Facebook et Twitter ont annoncé que les données personnelles de centaines d’utilisateurs ont peut-être été mal utilisées après avoir utilisé leurs comptes pour se connecter à certaines applications. Parmi les données qui ont été collectées de manière malveillante, il y a les adresses e-mail et les noms d’utilisateur.
Twitter et Facebook au cœur de la tourmente
Le 25 novembre 2019, Facebook et Twitter ont déclaré que les données privées de centaines d’utilisateurs avaient été compromises. Cela s’est notamment fait par le biais d’applications malveillantes tierces téléchargeables sur Play Store et App Store. Les deux sociétés de médias sociaux ont été prévenues par une équipe de chercheurs en sécurité qui ont découvert des kits de développement de logiciel (SDK) malveillant.
Ledit SDK a supposément été créé par OneAudience et MobiBurn, et permettrait aux développeurs d’accéder à des informations personnelles qu’ils n’étaient pas supposés avoir. Il est à noter que ces logiciels malveillants n’auraient touché que les utilisateurs Android, et que jusqu’à présent, il n’y a aucune preuve que les utilisateurs d’iOS sont également concernés.
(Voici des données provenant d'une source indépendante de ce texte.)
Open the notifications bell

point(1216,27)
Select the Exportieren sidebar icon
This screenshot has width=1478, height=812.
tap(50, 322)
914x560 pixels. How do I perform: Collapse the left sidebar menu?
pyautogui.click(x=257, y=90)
Les justifications de toutes les entreprises concernées
Dans un article de blog, Twitter a déclaré que « cela n’était nullement lié à un bug sur sa plateforme, mais plutôt au manque d’isolement avec les kits de développement logiciel (SDK) d’une application ». Par ailleurs, l’entreprise a affirmé qu’elle informera les utilisateurs de Twitter qui pourraient avoir été victimes de ces logiciels malveillants. C’est notamment Twitter qui a identifié deux des applications malveillantes qui ont utilisé le SDK, à savoir Giant Square et Photofy.
De son côté, Facebook a déclaré dans un communiqué de presse publié sur CNBC : « Après enquête, nous avons supprimé les applications de notre plateforme pour violation des règles de notre plateforme. Nous avons également émis des lettres de cessation et de désistement contre OneAudience et MobiBurn. » Facebook a également dit qu’il prévoyait d’avertir les personnes dont les données personnelles ont été compromises, mais il a refusé de dévoiler le nom des applications malveillantes.
Enfin, les deux entreprises ont affirmé avoir informé Google et Apple de l’existence du SDK malveillant afin qu’ils puissent prendre d’autres mesures si nécessaire. OneAudience et MobiBurn n’ont pas immédiatement réagi face au problème. Cependant, MobiBurn a indiqué sur son site Web que son SDK ne serait désormais plus disponible. Quant à OneAudience, il a complètement nié avoir collecté illégalement des données des utilisateurs, et il a mis à jour son SDK.